D. Bureau Scientific Integrity Officer (BSIO). The OSQI Director serves as the BSIO, unless otherwise designated by the USGS Director. The BSIO is responsible for implementing this chapter as it pertains to the USGS, maintaining the record of the scientific integrity allegation process, and keeping the USGS Deputy Director informed on the status of the implementation of this chapter. The BSIO will serve as the USGS ombudsman on matters of scientific integrity, which include fostering effective communication as an intermediary and source of information, and providing advice and guidance on the scientific integrity policy. The BSIO will also conduct inquiries consistent with this chapter, including requesting a SIRP, if needed, and recommending the membership of the SIRP, and inform the DSIO of the status of scientific complaints. The BSIO will also serve on the DOI Scientific Integrity Council and recommend appropriate changes in scientific policy or practice to the DSIO.
E. USGS Human Capital Office. The USGS Human Capital Office has responsibility for providing a copy of this chapter to new employees and ensuring that all new employees sign an acknowledgement that they have received a copy. This acknowledgment should be retained in the “temporary” (i.e., USGS) section of the employees’ electronic Official Personnel Files. They consult with the OSQI and Bureau managers and supervisors on appropriate actions concerning the results of inquiries.
F. Coordinating Manager.

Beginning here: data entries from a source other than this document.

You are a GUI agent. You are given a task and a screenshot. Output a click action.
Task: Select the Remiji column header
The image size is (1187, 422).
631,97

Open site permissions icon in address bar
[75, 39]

Upon appointment by the OSQI Director, the Coordinating Manager works with the DSIO/BSIO, the DOI Office of the Solicitor (SOL), and any other offices, as required, to provide information relevant to the specific inquiry. As requested by the DSIO/BSIO, the Coordinating Manager will provide assistance, as needed, to secure all original records and materials relevant to the complaint; and obtain access to all original records and materials relevant to the complaint, including these items from the subject(s), and the complainant. These gathered materials and records may be shared when required by law. Upon completion of the inquiry process, the Coordinating Manager will take steps, if needed, to correct the loss of integrity and to prevent future occurrences of the sequence of events that led to the impact to integrity. The Coordinating Manager will work with the USGS Human Capital Office, as needed, to determine appropriate actions, if any, to be taken in accordance with 370 DM 752 - Discipline and Adverse Actions and any union contracts, as applicable.

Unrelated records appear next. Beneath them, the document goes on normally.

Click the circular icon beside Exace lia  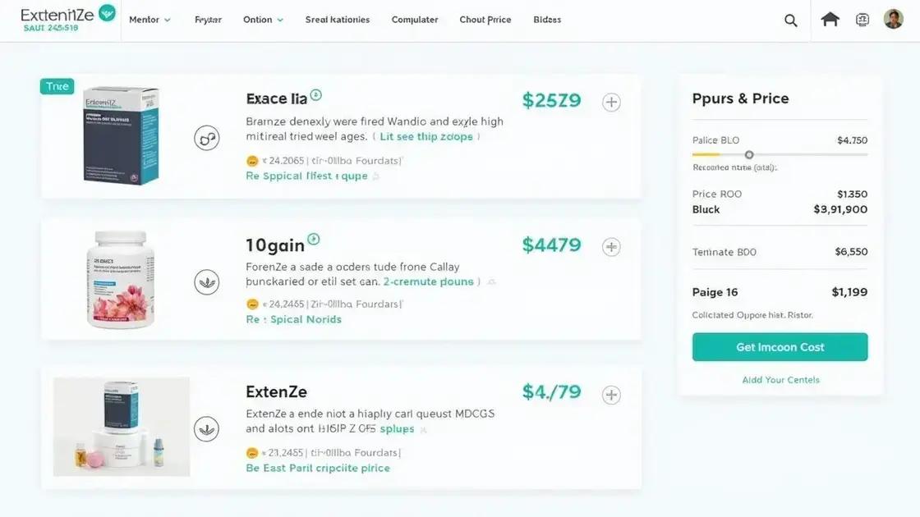coord(207,138)
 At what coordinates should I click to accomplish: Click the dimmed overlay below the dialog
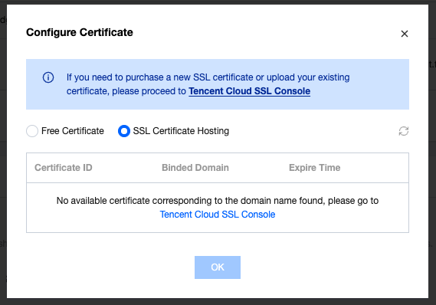[218, 302]
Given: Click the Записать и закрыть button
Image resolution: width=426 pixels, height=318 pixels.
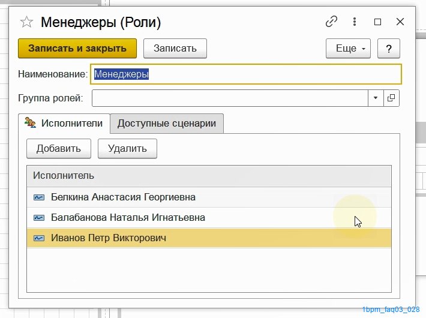Looking at the screenshot, I should click(77, 49).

G. Managers and Supervisors. USGS Managers and Supervisors ensure that current USGS employees and volunteers are provided with USGS, DOI, and Federal policies concerning scientific integrity. As appropriate, they consult with the DSIO, BSIO, Deputy Ethics Counselor, Administrative Office or Contracting Office, Office of Inspector General (OIG), and SOL. Managers and Supervisors will mitigate and prevent future loss of scientific integrity using lessons learned from a finding under this chapter, and ensure appropriate administrative and disciplinary action is taken in accordance with 370 DM 752 and collective bargaining agreements, if applicable. They also ensure that all contracts, written agreements, cooperative agreements, grants, permits, and leases covered by the scope of 305 DM 3 and in their purview include the requirements of 305 DM 3 and this policy in the performance work statement.
H. USGS Employees and Volunteers. All USGS employees and volunteers must comply with this chapter, 305 DM 3, and the Federal Policy on Research Misconduct. They are responsible for reporting knowledge of scientific misconduct that is planned, imminent, or has occurred to the DSIO or BSIO.
I. Contractors, Cooperators, Partners, Permittees, Lessees, and Grantees. Contractors, cooperators, partners, permittees, lessees, and grantees who assist with developing or applying the results of scientific and scholarly activities shall refer to their contract, agreement, or memorandum of understanding for specific guidance related to scientific integrity.
7. USGS Code of Scientific Conduct. In addition, the DOI Code of Scientific and Scholarly Conduct poster is also available.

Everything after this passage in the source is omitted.